My Nethie, Toby, does this. I've never scolded him for it, because he's never bit me while doing it. He has "missed" the nail tip and nipped my finger, but I know he didn't do it on purpose. He only nips when I am not petting him enough. lol


----------



## phantomapfel (Jan 14, 2009)

*kherrmann3 wrote: *


> My Nethie, Toby, does this. I've never scolded him for it, because he's never bit me while doing it. He has "missed" the nail tip and nipped my finger, but I know he didn't do it on purpose. He only nips when I am not petting him enough. lol



I didn't scold her so much as I pulled my fingers away, and calmly said no. She hasn't really bitten me as much as I think I pulled my fingers away too fast and she "gummed" my knuckle. No blood, no pain.


----------



## kherrmann3 (Jan 14, 2009)

My guy does this to my whole face. It took me months to not be afraid of him doing it! It's good that you've never been chomped on by your bun while doing this. 

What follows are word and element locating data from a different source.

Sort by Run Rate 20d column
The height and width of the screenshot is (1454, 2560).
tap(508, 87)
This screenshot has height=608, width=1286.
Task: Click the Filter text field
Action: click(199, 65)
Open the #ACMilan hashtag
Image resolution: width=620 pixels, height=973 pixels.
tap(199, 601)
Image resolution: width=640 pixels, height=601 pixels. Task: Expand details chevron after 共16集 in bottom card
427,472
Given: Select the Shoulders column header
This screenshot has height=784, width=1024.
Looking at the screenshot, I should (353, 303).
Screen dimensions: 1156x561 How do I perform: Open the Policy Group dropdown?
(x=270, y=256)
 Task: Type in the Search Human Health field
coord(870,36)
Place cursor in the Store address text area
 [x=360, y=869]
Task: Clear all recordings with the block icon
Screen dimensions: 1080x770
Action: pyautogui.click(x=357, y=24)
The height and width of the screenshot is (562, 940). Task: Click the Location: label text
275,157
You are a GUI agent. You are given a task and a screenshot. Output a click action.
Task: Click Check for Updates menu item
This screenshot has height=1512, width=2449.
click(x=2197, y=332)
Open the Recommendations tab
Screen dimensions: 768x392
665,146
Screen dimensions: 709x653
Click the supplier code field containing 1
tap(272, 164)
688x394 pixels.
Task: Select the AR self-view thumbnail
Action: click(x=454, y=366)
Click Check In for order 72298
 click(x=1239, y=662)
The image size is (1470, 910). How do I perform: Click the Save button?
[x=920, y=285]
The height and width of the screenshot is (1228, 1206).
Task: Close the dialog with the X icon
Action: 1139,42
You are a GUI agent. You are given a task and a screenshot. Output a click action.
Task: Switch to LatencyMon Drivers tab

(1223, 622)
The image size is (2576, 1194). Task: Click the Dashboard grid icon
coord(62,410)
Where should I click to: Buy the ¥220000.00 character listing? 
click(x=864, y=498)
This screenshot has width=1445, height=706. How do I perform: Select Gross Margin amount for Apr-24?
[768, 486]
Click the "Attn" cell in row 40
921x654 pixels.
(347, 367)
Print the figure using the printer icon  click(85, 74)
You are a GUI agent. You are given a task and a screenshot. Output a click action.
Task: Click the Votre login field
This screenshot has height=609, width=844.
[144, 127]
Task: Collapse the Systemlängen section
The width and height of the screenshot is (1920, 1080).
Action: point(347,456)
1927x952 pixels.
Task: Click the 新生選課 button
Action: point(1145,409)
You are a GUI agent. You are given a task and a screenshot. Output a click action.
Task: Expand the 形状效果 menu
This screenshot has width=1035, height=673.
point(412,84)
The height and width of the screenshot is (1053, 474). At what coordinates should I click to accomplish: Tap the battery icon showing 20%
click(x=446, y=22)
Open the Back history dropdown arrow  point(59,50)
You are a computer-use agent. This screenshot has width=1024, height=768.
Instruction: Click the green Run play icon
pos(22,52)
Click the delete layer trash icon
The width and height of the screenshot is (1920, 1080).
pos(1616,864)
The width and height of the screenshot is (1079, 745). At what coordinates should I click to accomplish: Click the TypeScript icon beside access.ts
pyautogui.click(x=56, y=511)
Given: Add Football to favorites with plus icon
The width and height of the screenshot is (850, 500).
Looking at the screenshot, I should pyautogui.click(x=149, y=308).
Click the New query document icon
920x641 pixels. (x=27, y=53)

(I think that last sentence sounds funny, but I am too tired and can't figure out what part is wrong :?)


----------



## phantomapfel (Jan 14, 2009)

*kherrmann3 wrote: *


> My guy does this to my whole face. It took me months to not be afraid of him doing it! It's good that you've never been chomped on by your bun while doing this.
> 
> (I think that last sentence sounds funny, but I am too tired and can't figure out what part is wrong :?)


When she bit me I didn't bleed, and it didn't hurt so I was fine with the slight nibbling.


----------